Searching over 5,500,000 cases.

Buy This Entire Record For $7.95

Official citation and/or docket number and footnotes (if any) for this case available with purchase.

Learn more about what you receive with purchase of this case.



September 28, 1984

DONALD P. HODEL, Defendant

The opinion of the court was delivered by: GREENE


 Greene, District Judge.

 On September 13, 1984 this Court issued a temporary restraining order restraining the Secretary of Energy from effectuating a reduction in force (RIF) in the Office of Competition and the Office of Consumer Affairs. Plaintiffs are now seeking issuance of a preliminary injunction, and the government has filed a motion to dismiss. After consideration of the memoranda submitted by the parties, the arguments advanced at the hearing, and the entire record in this case, the Court has decided to deny the motion for a preliminary injunction and to grant the motion to dismiss.

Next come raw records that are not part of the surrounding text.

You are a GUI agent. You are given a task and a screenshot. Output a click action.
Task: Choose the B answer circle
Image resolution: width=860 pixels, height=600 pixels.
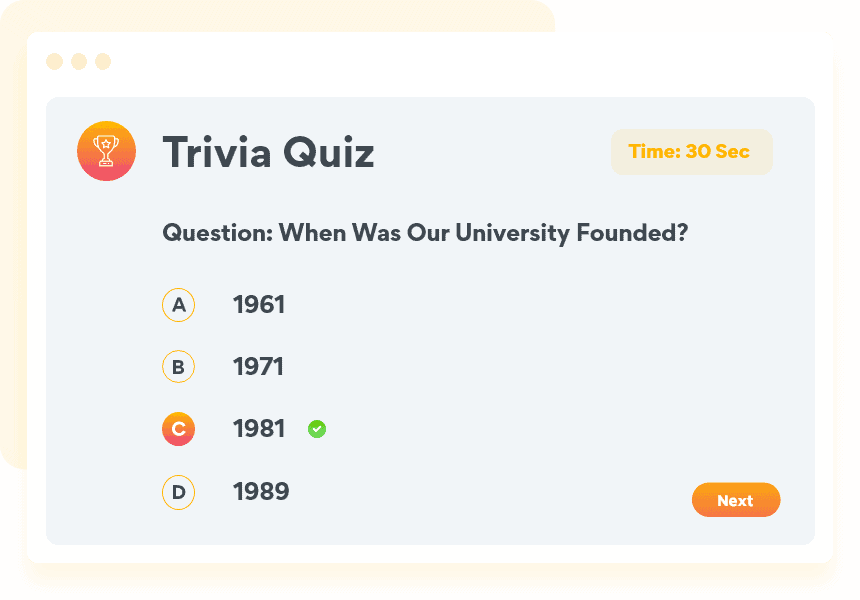[x=178, y=367]
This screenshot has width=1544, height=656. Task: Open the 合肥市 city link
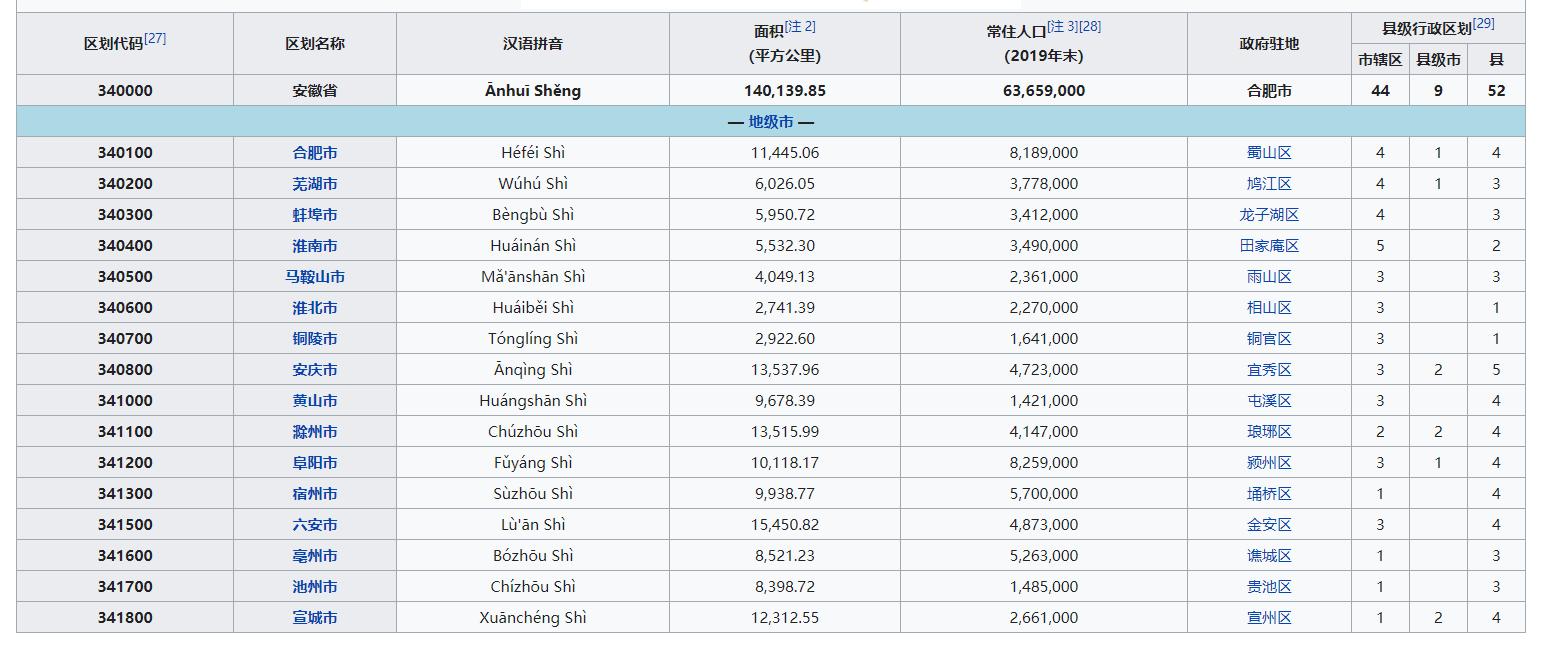point(314,152)
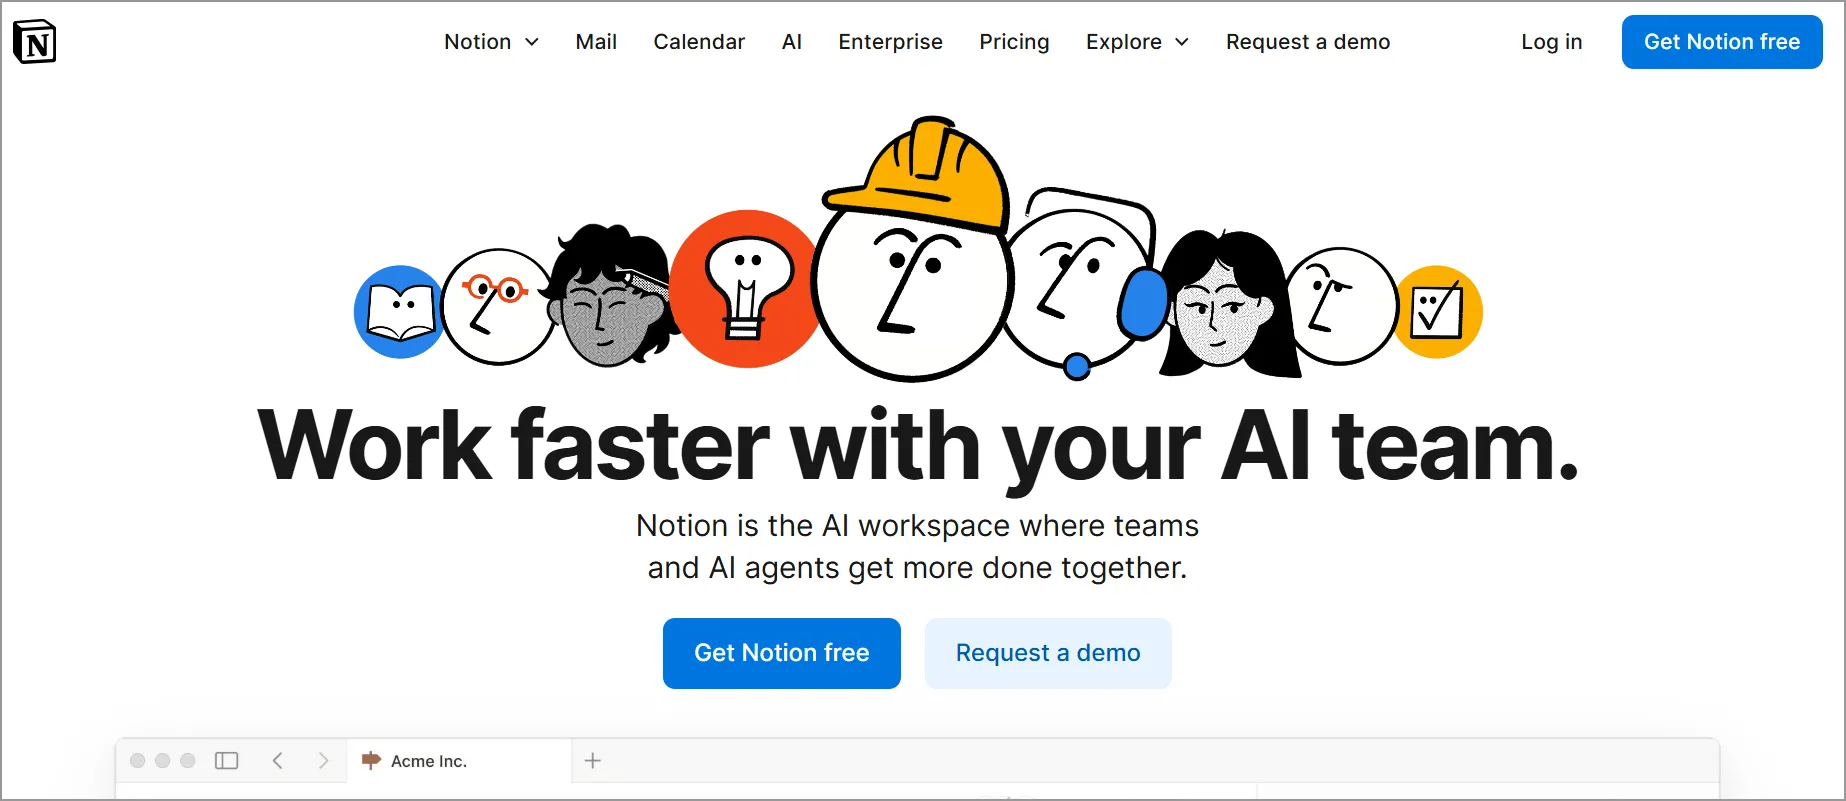Open the Calendar nav item

[699, 42]
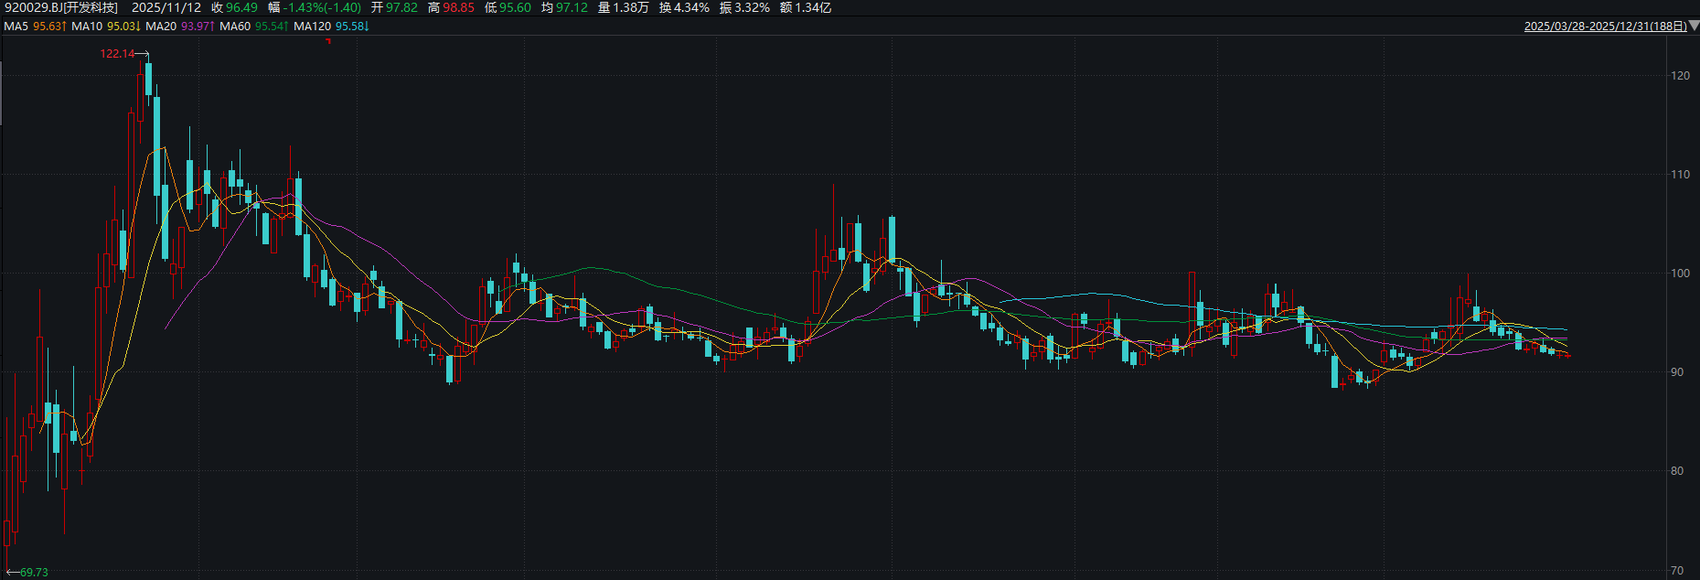1700x580 pixels.
Task: Select the MA5 indicator label
Action: (16, 26)
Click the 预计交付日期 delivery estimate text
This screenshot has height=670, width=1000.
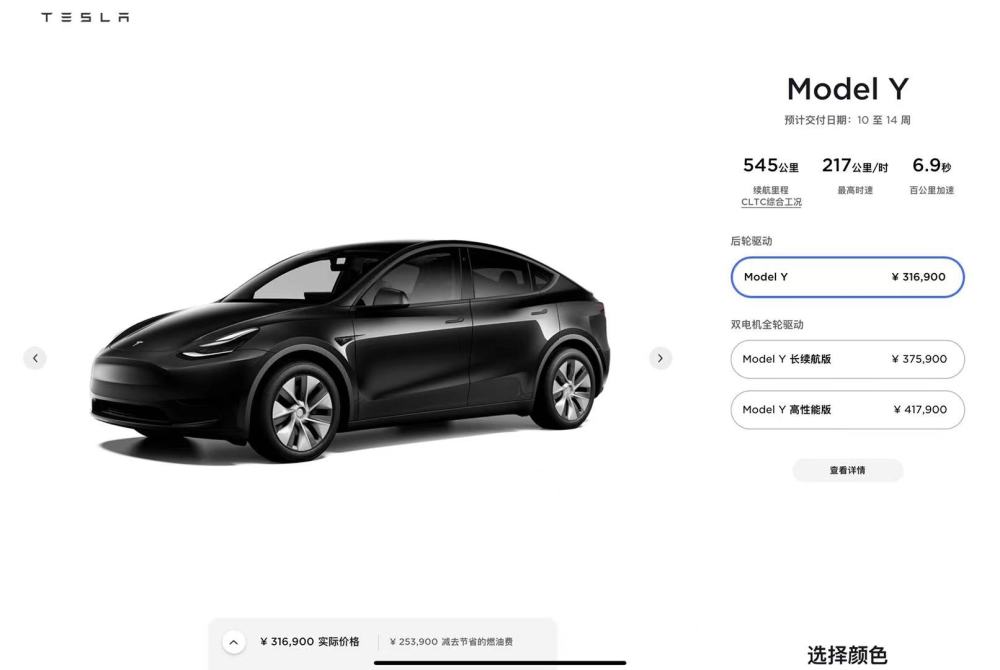pyautogui.click(x=847, y=120)
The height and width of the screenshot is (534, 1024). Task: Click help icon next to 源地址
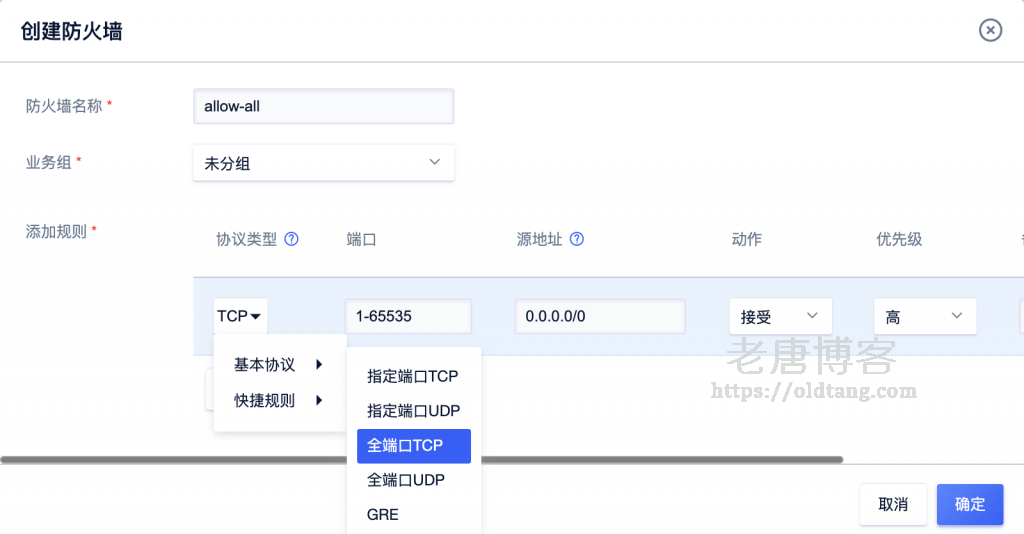[x=577, y=239]
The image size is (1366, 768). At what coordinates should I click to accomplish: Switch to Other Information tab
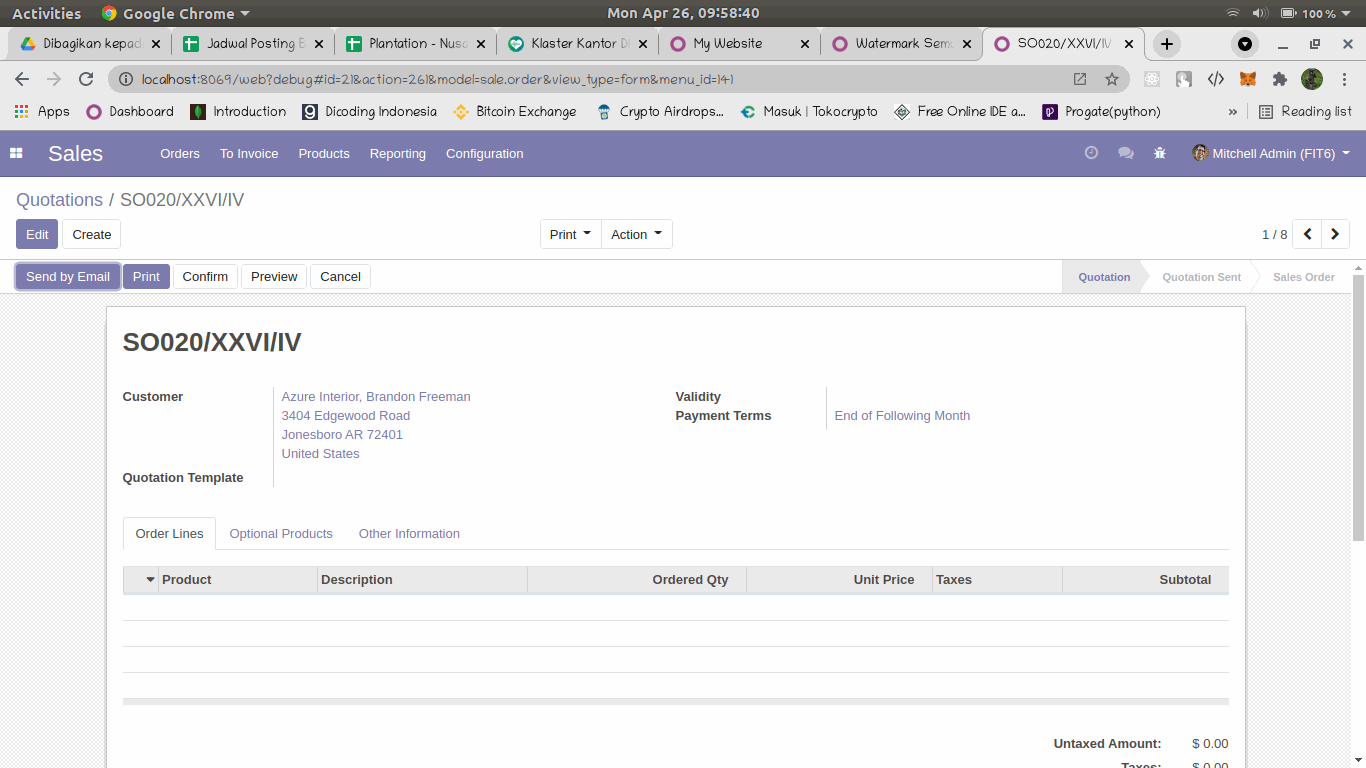tap(409, 534)
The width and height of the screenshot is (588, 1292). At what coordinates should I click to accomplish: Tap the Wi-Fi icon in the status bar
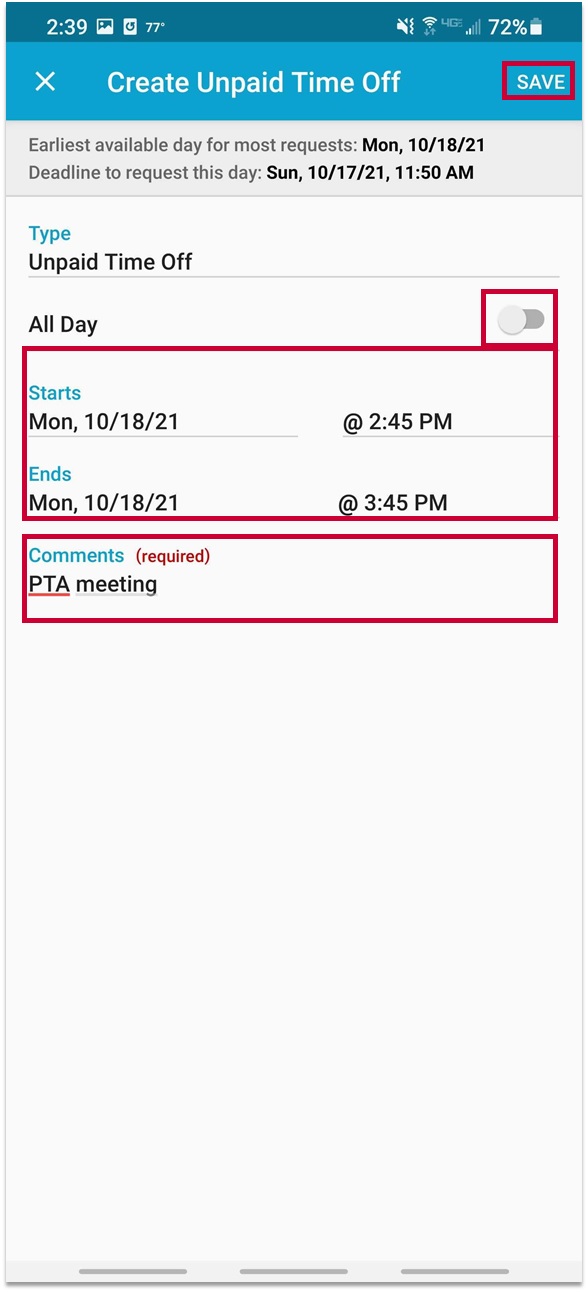click(x=429, y=27)
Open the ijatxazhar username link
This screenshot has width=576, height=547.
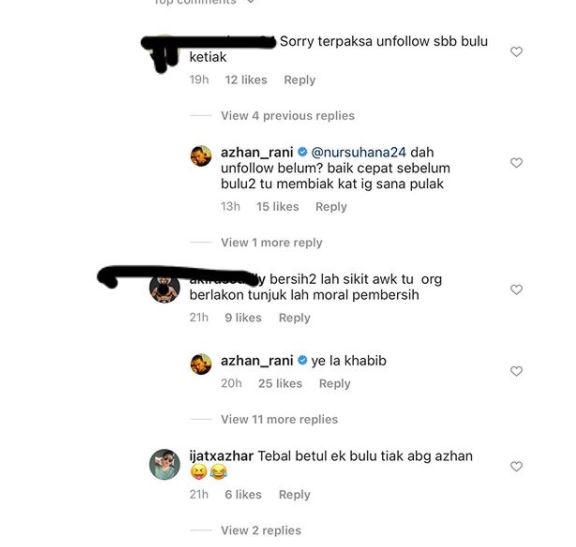pos(221,456)
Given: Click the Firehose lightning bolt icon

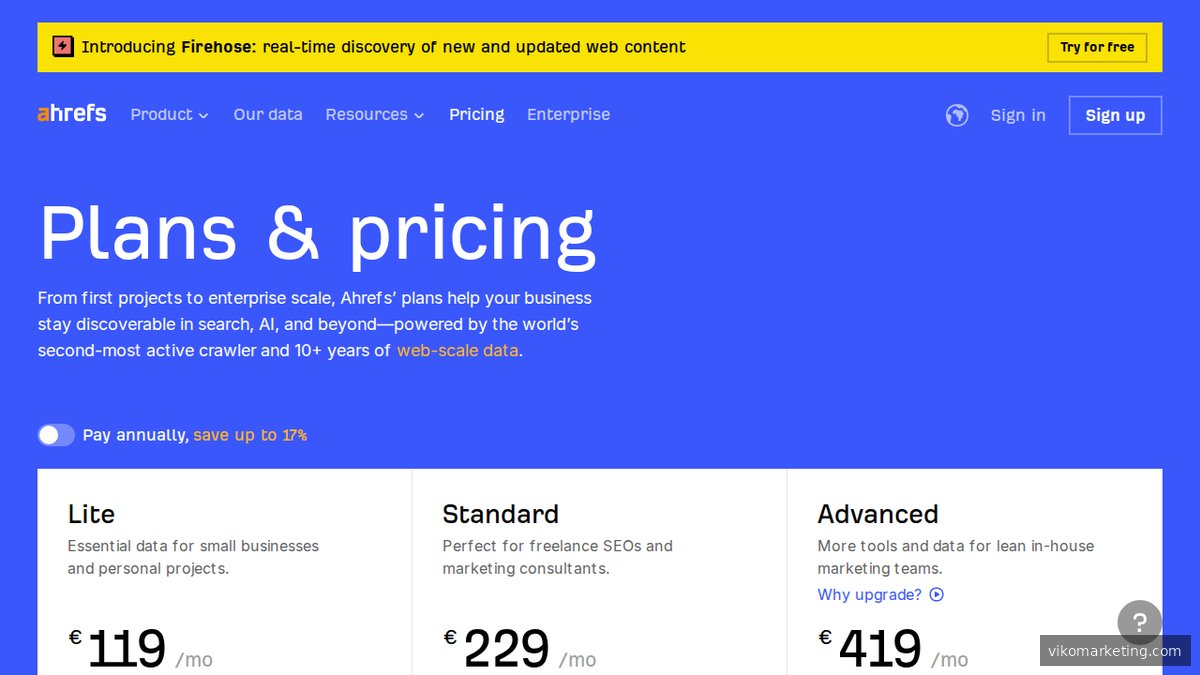Looking at the screenshot, I should pos(63,46).
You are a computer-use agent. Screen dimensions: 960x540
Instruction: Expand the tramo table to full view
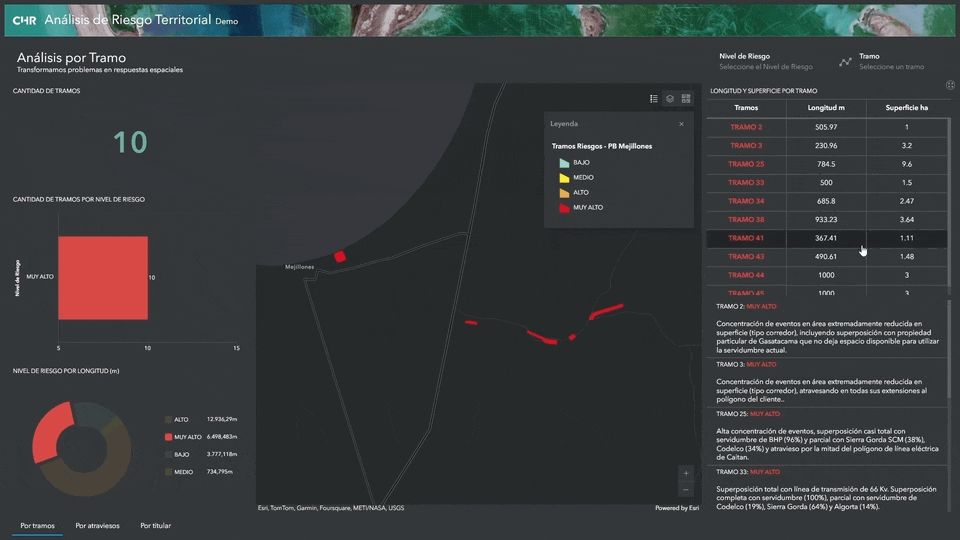click(949, 86)
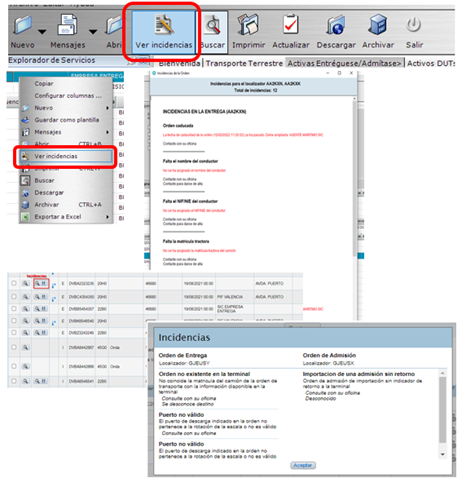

 On September 12, 1984, plaintiffs -- two consumer groups, the Ad Hoc Committee for Integrity in the Department of Energy (an unincorporated association of DOE employees), a Department of Energy employee subject to the RIF, and the National Treasury Employees Union -- filed this action for declaratory and injunctive relief. Plaintiffs alleged that the RIF which was scheduled to occur on September 14, 1984 would violate two provisions of the Department of Energy Organization Act, 42 U.S.C. §§ 7112, 7133(a)(7). According to plaintiffs, these sections of the Act mandate certain programs of consumer protection and competition; the RIF would make it impossible for the Department to comply with the congressional mandate; and that as a consequence of the RIF, they would suffer irreparable harm. *fn1"

 As noted, after a hearing on September 13, 1984, the Court issued a temporary restraining order. The parties have now had the opportunity to file additional briefs on the merits of the injunction request. In addition, the government has filed a motion to dismiss on the following grounds: lack of jurisdiction; failure to exhaust administrative remedies; lack of standing; ripeness; no private right of action and failure to state a claim upon which relief can be granted. All these issues have been fully briefed and argued, and the matter is now ripe for decision (see note 13 infra).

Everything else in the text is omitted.